Alıntı>

+ + + + +

Gündoğdu, Ülke TV’de Gündemi Değerlendirdi
Memur-Sen Genel Başkanı Ahmet Gündoğdu Ülke TV’de Berkin Elvan'ın cenaze töreni sonrasında yaşananları, Ergenekon tahliyelerini, 13. Ağır Ceza Mahkemesinin tutumunu, illegal dinlemeleri ve Memur-Sen tarafından hazırlattırılan “Türkiye Gençlik Profili Araştırması” nı değerlendirdi.
Ülke TV’de Ersoy Dede’nin hazırlayıp sunduğu “Ülke’de Bugün” programına konuk olan Memur-Sen Genel Başkanı Ahmet Gündoğdu önemli açıklamalarda bulundu.
Bütün Çocuklar Masumdur
15 yaşında hayatını kaybeden Berkin Elvan'ın cenaze töreni sonrasında yaşananları canlı yayında değerlendiren Memur-Sen Genel Başkanı Ahmet Gündoğdu, “Elbette bütün çocuklar masumdur. Öldürülen, ölen her can bizim canımız. Ben Berkin’e Allah’tan rahmet, ailesine sabır diliyorum. Kasım ayında Küçükçekmece’de bir otobüs durduruluyor. İçine molotof kokteyl atılıyor. Otobüsde ‘Serap’ adlı bir kızımız yakılarak öldürülüyor. Berkin Elvan’ın cenazesine bugün gazetelerinde, televizyonlarında, sosyal medyada ilgi gösterenlerin yüzde 90’nı o an ilgisiz. Serap bizim genç kızımız değil miydi? Şiddete uğrayan bir anneyi korumak için öldürülen polis bizim gencimiz değil mi?” diye sordu.
Kendi Çocuklarını Sahaya Sürüyorlar Mı?

+ + + + +

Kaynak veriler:
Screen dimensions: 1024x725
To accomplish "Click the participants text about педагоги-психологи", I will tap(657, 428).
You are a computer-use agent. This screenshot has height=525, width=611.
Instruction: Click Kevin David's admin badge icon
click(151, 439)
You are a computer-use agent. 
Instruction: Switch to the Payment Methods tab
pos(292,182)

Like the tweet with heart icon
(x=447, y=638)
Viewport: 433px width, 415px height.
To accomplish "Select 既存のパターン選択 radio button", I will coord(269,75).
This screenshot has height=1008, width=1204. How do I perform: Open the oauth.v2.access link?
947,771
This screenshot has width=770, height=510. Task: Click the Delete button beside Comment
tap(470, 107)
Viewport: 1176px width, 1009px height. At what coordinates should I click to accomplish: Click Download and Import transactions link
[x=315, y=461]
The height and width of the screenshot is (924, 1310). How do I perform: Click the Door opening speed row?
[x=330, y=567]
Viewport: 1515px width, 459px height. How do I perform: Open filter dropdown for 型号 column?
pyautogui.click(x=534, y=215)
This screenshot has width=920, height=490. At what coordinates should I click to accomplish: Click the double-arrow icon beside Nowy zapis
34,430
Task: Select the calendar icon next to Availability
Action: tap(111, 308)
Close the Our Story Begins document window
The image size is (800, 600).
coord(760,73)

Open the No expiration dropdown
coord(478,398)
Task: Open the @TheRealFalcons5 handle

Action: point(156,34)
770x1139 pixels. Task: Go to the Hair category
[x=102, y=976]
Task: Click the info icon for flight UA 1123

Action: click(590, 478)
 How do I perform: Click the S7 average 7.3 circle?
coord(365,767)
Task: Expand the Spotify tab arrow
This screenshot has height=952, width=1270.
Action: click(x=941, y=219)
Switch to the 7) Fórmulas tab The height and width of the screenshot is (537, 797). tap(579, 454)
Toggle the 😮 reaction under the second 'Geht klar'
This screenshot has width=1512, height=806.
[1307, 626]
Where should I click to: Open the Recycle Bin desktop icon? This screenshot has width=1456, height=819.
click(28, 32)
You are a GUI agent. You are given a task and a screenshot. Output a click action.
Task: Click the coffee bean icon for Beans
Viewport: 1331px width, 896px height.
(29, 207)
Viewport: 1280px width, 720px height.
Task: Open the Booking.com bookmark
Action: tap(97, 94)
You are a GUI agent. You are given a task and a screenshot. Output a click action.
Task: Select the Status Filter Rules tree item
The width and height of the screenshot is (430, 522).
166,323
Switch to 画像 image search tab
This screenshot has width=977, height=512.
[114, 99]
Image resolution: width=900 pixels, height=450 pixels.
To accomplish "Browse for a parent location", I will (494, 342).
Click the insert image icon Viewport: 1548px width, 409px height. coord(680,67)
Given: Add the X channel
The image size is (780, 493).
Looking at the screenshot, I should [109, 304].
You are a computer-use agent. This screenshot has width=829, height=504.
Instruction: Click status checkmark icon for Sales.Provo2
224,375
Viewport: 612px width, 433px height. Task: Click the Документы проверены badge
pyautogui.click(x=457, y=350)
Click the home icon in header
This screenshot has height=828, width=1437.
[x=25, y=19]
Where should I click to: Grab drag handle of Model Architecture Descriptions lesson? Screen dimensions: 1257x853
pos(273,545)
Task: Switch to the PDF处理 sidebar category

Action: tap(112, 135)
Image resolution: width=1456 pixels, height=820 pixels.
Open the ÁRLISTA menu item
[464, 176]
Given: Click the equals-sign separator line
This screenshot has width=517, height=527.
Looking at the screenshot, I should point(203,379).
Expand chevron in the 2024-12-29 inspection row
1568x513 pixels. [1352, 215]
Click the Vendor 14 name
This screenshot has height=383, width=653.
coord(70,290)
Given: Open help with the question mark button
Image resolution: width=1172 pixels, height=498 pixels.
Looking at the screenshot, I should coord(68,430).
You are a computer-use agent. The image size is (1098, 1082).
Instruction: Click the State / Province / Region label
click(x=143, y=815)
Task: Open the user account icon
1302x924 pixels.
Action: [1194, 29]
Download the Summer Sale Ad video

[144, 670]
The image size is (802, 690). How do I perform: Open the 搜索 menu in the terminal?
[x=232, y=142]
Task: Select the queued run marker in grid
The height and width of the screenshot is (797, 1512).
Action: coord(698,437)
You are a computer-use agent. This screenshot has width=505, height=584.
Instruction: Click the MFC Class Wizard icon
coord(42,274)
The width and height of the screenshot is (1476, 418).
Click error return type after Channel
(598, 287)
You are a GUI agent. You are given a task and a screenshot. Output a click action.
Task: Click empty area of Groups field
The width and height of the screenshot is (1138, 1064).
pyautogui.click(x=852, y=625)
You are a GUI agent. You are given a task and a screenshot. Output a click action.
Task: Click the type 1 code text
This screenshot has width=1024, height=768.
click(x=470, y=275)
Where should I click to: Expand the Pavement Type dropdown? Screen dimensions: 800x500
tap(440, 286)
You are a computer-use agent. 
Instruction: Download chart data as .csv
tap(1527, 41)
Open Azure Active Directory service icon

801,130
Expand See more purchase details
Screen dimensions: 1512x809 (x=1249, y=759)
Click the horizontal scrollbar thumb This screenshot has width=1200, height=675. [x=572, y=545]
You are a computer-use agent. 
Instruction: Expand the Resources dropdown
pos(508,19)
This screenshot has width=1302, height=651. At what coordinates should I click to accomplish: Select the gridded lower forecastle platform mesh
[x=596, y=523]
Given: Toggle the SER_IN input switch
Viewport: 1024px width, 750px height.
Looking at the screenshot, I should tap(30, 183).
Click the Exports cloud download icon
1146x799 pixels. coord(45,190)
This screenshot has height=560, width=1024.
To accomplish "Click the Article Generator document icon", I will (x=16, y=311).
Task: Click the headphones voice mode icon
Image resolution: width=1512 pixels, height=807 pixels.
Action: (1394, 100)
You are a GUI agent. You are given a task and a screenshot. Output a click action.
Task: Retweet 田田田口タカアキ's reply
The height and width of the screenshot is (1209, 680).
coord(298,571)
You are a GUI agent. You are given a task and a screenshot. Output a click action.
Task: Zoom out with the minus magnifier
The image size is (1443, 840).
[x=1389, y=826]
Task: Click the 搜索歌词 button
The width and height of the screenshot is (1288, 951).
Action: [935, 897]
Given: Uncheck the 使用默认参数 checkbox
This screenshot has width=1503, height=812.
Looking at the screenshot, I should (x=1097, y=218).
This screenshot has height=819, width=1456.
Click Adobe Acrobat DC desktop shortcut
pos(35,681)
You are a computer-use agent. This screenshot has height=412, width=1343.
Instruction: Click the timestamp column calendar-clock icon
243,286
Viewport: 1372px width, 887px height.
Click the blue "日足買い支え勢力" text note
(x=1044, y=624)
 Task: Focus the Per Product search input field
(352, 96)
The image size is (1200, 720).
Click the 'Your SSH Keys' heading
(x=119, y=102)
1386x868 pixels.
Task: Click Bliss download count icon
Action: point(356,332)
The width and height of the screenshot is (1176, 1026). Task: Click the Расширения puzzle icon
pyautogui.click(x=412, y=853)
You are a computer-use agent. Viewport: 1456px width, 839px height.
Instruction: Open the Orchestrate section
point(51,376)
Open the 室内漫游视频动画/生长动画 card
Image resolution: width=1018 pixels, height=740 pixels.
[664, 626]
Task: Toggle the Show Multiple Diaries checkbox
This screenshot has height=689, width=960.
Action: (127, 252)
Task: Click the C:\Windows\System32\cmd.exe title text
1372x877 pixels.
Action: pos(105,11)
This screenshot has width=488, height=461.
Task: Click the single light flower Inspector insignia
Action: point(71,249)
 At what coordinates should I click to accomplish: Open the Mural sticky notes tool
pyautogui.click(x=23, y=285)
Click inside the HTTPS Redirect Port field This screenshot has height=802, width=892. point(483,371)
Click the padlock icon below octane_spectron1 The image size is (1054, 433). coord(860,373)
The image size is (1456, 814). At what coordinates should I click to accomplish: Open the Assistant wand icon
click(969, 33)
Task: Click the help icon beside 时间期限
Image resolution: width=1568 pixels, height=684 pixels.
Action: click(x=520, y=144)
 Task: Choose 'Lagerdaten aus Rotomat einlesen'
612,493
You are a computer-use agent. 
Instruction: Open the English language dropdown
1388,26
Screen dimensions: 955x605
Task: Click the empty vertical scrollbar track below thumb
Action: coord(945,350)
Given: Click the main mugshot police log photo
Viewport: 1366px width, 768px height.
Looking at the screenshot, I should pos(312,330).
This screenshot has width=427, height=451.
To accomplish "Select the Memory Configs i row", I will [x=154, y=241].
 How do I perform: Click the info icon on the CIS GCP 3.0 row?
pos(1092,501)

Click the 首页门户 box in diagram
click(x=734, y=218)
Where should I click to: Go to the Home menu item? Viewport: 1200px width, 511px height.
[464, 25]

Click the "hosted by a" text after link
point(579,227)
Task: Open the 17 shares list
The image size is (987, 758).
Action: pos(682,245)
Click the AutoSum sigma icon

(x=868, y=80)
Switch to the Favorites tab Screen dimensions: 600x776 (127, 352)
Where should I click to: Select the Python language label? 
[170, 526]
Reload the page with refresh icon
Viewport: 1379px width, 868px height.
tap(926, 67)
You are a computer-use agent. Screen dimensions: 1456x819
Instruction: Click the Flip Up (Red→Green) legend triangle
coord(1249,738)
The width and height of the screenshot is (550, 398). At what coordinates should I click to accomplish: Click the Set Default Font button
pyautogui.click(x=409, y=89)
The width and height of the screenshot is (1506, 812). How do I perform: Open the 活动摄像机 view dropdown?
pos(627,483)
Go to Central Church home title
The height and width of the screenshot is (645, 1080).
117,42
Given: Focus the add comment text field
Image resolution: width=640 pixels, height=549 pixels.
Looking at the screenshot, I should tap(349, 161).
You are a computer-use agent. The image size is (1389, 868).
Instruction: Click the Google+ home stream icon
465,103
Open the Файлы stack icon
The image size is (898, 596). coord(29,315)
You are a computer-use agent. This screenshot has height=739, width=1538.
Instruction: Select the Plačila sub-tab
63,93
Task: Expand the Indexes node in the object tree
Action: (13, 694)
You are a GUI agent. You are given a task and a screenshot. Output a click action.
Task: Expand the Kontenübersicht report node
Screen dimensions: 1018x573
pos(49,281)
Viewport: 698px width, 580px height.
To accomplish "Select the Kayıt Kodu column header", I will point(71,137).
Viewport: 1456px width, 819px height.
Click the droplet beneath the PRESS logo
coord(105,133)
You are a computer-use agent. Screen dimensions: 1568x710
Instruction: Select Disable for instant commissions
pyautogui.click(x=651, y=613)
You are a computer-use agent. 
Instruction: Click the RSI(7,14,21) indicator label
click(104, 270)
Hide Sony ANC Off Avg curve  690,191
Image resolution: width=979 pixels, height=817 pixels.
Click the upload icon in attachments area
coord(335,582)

+ + + + +

Görevler>
**1)** Kayıtlarda "You are a computer-use agent. Viewport: 1456px" ifadesini içeren satırdan "Action: coord(945,350)" ifadesini içeren satıra kadar (bu satır da dahil) olan satırları, her satır için bir dize olacak şekilde JSON listesine dönüştür. Boş satırları listeye alma.
**2)** Ahmet Gündoğdu'nun Ülke TV'deki konuşmasını aktaran haberi, gösterilen son satırın ardından sürdür.

Yanıtlar>
**1)**
[
  "You are a computer-use agent. Viewport: 1456px width, 839px height.",
  "Instruction: Open the Orchestrate section",
  "point(51,376)",
  "Open the 室内漫游视频动画/生长动画 card",
  "Image resolution: width=1018 pixels, height=740 pixels.",
  "[664, 626]",
  "Task: Toggle the Show Multiple Diaries checkbox",
  "This screenshot has height=689, width=960.",
  "Action: (127, 252)",
  "Task: Click the C:\\Windows\\System32\\cmd.exe title text",
  "1372x877 pixels.",
  "Action: pos(105,11)",
  "This screenshot has width=488, height=461.",
  "Task: Click the single light flower Inspector insignia",
  "Action: point(71,249)",
  " At what coordinates should I click to accomplish: Open the Mural sticky notes tool",
  "pyautogui.click(x=23, y=285)",
  "Click inside the HTTPS Redirect Port field This screenshot has height=802, width=892. point(483,371)",
  "Click the padlock icon below octane_spectron1 The image size is (1054, 433). coord(860,373)",
  "The image size is (1456, 814). At what coordinates should I click to accomplish: Open the Assistant wand icon",
  "click(969, 33)",
  "Task: Click the help icon beside 时间期限",
  "Image resolution: width=1568 pixels, height=684 pixels.",
  "Action: click(x=520, y=144)",
  " Task: Choose 'Lagerdaten aus Rotomat einlesen'",
  "612,493",
  "You are a computer-use agent. ",
  "Instruction: Open the English language dropdown",
  "1388,26",
  "Screen dimensions: 955x605",
  "Task: Click the empty vertical scrollbar track below thumb",
  "Action: coord(945,350)"
]

**2)**
“Ben her iki gencinde bu ülkenin genci olduğu gerçeğinden hareketle konuşuyorum” diyen Gündoğdu, “Duyarlı olalım istiyorum. Orantısız güce de hep beraber karşı çıkalım. Ancak acılar üzerinden provokasyon yapılmasın. Türkiye’nin dünyaya karşı rezil olmasını isteyenler var. Onlara fırsat vermeyelim. 30 Mart seçimi öncesinde fırsat kollayanlara meydan vermeyelim diyorum. Berkin’in bu ölümü hak etmediğini, polisin yanlış yaptığını ortaya koyarak gerçekten bu acıyı paylaşmak için orada olanlara bir sözümüz yok. Türkiye’deki ölümleri ideolojik, mezhepsel ya da sandığa endeksli tanımlayarak burayı kaşıyarak yola çıkmak gençleri korumak değil, daha çok gencimizi tehlikeye atmaktır. Bizim tepkimiz gençleri tehlikeli bir oyuna sürükleyenlere. Merak ediyorum. Bugün gençler sokağa dökülsün diye gençleri sokağa teşvik eden bazı yöneticiler var. Bunlar kendi çocuklarını sokağa teşvik ediyorlar mı? Yüzde 100 eminim ki, kendi çocuklarını teşvik etmiyorlardır” dedi.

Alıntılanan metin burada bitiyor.